Clinical Characteristics and Treatment Strategies in Refractory Convulsive Status Epilepticus in Children: Results from the Pediatric Status Epilepticus Research Group (pSERG) (P03.012)

Abstract

OBJECTIVE: To describe the clinical characteristics and treatment approach of refractory convulsive status epilepticus (RCSE) in children.

BACKGROUND: There is insufficient literature on the different treatment regimens for pediatric RCSE.

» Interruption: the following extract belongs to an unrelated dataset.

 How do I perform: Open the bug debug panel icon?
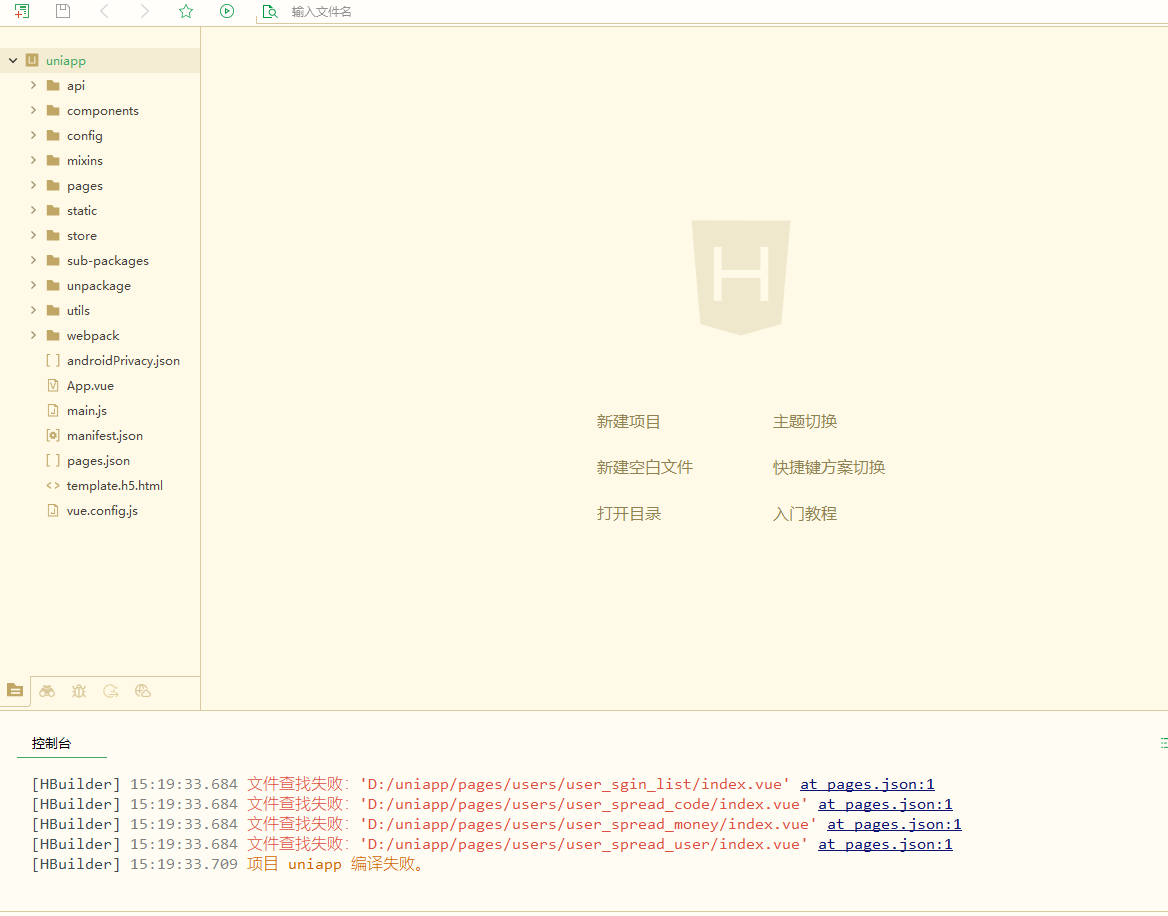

DESIGN/METHODS: We performed a prospective multicenter study and enrolled children with RCSE from 7 different reference hospitals in the United States from June 2011 to September 2012, inclusive. We included all patients with: 1) Status epilepticus (SE) with a convulsive onset, 2) age 30 days to 21 years, and 3) Refractory to, at least, 2 different antiepileptic drugs (AEDs) (benzodiazepines not administered as a continuous infusion was one medication), or required at least one continuous infusion of AEDs.

RESULTS: Forty patients (23 males) ranging in age from 0.2 to 17.7 (median: 2.6) years met our inclusion criteria. At onset, the CSE was continuous (35%) or intermittent seizures without return to baseline (60%). Baseline medical conditions were developmental delay (42.5%), epilepsy (37.5%), prior episode of SE (20%) and cerebral palsy (7.5%). The etiology of SE was structural (22.5%), metabolic (12.5%), genetic (7.5%) and unknown (57.5%). The median (interquartile range) time in minutes from seizure onset to: 1) first AEDs was 17.5 (5-65.3) 2) first non-benzodiazepine was 60 (30-112.5), 3) second non-benzodiazepine was 96 (75.5-322.5), and 4) end of the convulsive status epilepticus was 120 (71.3-207). The AEDs were: 1) first: lorazepam (40.4%), diazepam (19.2%), midazolam (11.5%); 2) first non-benzodiazepine: fosphenytoin (38.5%), phenytoin (17.3%), levetiracetam (5.8%), phenobarbital (3.8%), valproate (1.9%); 3) second non-benzodiazepine: phenobarbital (34.6%), fosphenytoin (9.6%), levetiracetam (9.6%), phenytoin (3.8%), valproate (3.8%). Continuous infusions were used in 14 patients: midazolam (12), pentobarbital (1), and propofol (1). Three patients required a second infusion with midazolam (2) and pentobarbital (1).

CONCLUSIONS: In our series, RCSE was more frequently intermittent, and of undetermined etiology. Although AEDs used followed published guidelines, the period between administration of benzodiazepines and non-benzodiazepines was prolonged.

Supported by: Epilepsy Foundation of America.

Disclosure: Dr. Sánchez Fernández has nothing to disclose. Dr. Abend has nothing to disclose. Dr. Agadi has nothing to disclose. Dr. An has nothing to disclose. Dr. Arya has nothing to disclose. Dr. Carpenter has nothing to disclose. Dr. Chapman has nothing to disclose. Dr. Gaillard has received personal compensation for activities with King Pharmaceutical as a participant on an advisory board. Dr. Gaillard has received research support from Questcor. Dr. Glauser has received personal compensation for activities with Questcor Pharmaceuticals, Inc., Lundbeck Research USA, Sunovion, Supernus Pharmaceuticals, Eisai, Inc., and Upsher-Smith Laboratories as a consultant and/or speaker. Dr. Glauser has received patent payments from AssureRx. Dr. Goodkin has nothing to disclose. Dr. Mikati has nothing to disclose. Dr. Peariso has nothing to disclose. Dr. Ramgopal has nothing to disclose. Dr. Ream has nothing to disclose. Dr. Loddenkemper has received personal compensation in an editorial capacity for European Journal of Epilepsy. Dr. Loddenkemper has received research support from the National Institutes of Health/NINDS, Harvard Medical School and Boston Children's Hospital.